OpenAI made history on Friday, February 27, 2026, closing a $110 billion funding round that pushed its pre-money valuation to $730 billion, nearly $250 billion more than its October 2025 figure. Amazon led with a $50 billion commitment, followed by Nvidia and SoftBank at $30 billion each. Post-money, the figure climbs to approximately $840 billion, placing OpenAI among the most valuable private companies ever recorded.
The growth metrics are striking. Weekly active users have surged from 250 million in late 2024 to over 900 million today. Revenue hit a $20 billion annual run rate in 2025, a 233% jump from the prior year. On paper, the trajectory is extraordinary.
Yet the announcement lands at a moment blighted by turbulence and AI skepticism. CEO Sam Altman, who once described advertising as a last resort, recently reversed course, rattling markets and raising fresh questions about the company’s ongoing struggle to monetize.
Oracle, which had placed enormous bets on data center compute capacity, has taken a bruising in recent months after the anticipated 2025 AI infrastructure wave failed to materialize.
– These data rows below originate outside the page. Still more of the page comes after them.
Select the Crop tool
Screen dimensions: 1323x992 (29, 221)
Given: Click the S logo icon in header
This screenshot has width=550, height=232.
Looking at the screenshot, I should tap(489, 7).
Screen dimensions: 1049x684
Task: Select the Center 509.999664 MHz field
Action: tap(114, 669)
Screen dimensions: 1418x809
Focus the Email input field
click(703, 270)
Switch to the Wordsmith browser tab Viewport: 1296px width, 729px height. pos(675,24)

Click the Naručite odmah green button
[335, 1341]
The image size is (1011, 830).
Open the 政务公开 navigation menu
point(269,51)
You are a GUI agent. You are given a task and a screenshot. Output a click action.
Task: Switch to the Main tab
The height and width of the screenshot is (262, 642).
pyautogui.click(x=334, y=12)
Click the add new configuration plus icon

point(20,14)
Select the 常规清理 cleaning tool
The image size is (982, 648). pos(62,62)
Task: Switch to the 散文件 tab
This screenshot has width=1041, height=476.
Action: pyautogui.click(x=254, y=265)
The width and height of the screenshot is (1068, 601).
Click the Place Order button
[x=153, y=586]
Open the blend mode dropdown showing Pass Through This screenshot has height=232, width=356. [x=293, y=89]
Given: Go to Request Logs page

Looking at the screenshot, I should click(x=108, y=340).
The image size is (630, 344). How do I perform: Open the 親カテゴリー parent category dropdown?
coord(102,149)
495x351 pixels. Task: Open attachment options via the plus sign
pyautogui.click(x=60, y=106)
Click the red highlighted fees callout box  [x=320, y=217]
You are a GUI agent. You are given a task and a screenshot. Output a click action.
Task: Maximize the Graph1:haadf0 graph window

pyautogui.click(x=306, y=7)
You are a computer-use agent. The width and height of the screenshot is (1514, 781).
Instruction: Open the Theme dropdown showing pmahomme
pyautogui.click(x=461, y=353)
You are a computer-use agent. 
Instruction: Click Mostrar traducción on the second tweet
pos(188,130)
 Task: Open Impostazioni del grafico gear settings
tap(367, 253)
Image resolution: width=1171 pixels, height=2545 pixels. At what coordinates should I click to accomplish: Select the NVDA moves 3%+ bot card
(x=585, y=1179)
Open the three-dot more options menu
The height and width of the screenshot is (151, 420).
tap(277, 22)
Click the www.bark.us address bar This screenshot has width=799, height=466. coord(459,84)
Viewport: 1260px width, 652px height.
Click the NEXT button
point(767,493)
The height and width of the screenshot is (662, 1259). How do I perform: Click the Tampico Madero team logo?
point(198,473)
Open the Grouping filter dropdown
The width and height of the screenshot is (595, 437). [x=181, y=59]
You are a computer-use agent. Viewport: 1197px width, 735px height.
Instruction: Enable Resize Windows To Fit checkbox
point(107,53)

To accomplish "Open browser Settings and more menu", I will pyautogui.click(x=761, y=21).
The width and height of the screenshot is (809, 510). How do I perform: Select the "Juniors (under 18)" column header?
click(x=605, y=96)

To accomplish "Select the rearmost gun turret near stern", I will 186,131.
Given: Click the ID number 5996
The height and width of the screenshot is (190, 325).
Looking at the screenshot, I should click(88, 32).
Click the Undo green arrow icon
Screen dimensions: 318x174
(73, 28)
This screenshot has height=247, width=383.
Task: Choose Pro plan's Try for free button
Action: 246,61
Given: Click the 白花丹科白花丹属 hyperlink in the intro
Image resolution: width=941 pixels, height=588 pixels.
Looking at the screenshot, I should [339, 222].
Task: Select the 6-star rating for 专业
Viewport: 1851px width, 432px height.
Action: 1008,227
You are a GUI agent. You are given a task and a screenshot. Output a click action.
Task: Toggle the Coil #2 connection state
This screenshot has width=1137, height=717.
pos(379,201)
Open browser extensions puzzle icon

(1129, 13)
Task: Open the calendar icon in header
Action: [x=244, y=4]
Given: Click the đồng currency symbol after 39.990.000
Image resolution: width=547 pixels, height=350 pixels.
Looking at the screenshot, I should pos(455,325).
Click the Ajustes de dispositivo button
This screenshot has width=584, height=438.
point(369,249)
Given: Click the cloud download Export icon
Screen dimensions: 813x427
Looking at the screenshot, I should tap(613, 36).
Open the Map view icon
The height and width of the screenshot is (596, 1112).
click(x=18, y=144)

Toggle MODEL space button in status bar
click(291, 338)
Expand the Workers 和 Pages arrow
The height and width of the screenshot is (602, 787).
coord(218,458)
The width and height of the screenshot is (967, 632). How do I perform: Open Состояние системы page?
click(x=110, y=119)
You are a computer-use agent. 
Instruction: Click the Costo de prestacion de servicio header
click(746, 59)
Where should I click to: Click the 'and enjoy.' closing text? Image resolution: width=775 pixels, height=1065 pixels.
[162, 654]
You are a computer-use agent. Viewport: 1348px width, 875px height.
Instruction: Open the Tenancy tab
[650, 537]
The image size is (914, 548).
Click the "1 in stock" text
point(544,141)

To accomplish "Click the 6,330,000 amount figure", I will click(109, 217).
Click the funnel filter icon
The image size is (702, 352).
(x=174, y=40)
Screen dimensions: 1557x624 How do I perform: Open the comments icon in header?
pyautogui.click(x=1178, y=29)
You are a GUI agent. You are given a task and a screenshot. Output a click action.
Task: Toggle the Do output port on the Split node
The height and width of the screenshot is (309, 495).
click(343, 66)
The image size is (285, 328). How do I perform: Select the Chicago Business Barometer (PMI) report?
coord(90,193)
Altman told CNBC that “the world needs a lot of collective computing power to meet the demand”. Many observers read that statement as a pointed gesture of support toward an overstretched partner.
Then there is the Nvidia dimension. A previously floated $100 billion partnership between the two companies has since quietly contracted, with recent media statements hinting at tensions between the two CEOs. Nvidia does appear in this funding round – but at $30 billion, considerably below earlier projections.
The timing and function of Friday’s announcement both merit consideration. OpenAI’s turbo-charged valuation is not independent: it was provided by the company’s existing private investors, all of whom have a vested interest in bolstering perceptions of the original AI trailblazer. This latest valuation buys time, credibility, and infrastructure, all of which might curry further investment. For now, OpenAI’s quest for recurring revenue continues.
OpenAI has become something of a weather vane for the future of artificial intelligence. The company’s unprofitability is now a key narrative in business news, with losses projected to reach $14 billion by late 2026. Meanwhile, competition from Google’s Gemini and Anthropic intensifies, and the emergence of DeepSeek-R1, built at a fraction of typical costs, added further pressure on assumptions about premium AI pricing power.
Today’s agreement sees Amazon and OpenAI sign a multiyear strategic partnership, with OpenAI banking on over $280 billion in resulting revenue by 2030. Yet even this huge advance in infrastrfucture will only yield a profit if OpenAI can find a market willing to pay for its product – a problem today’s funding announcement falls short of solving.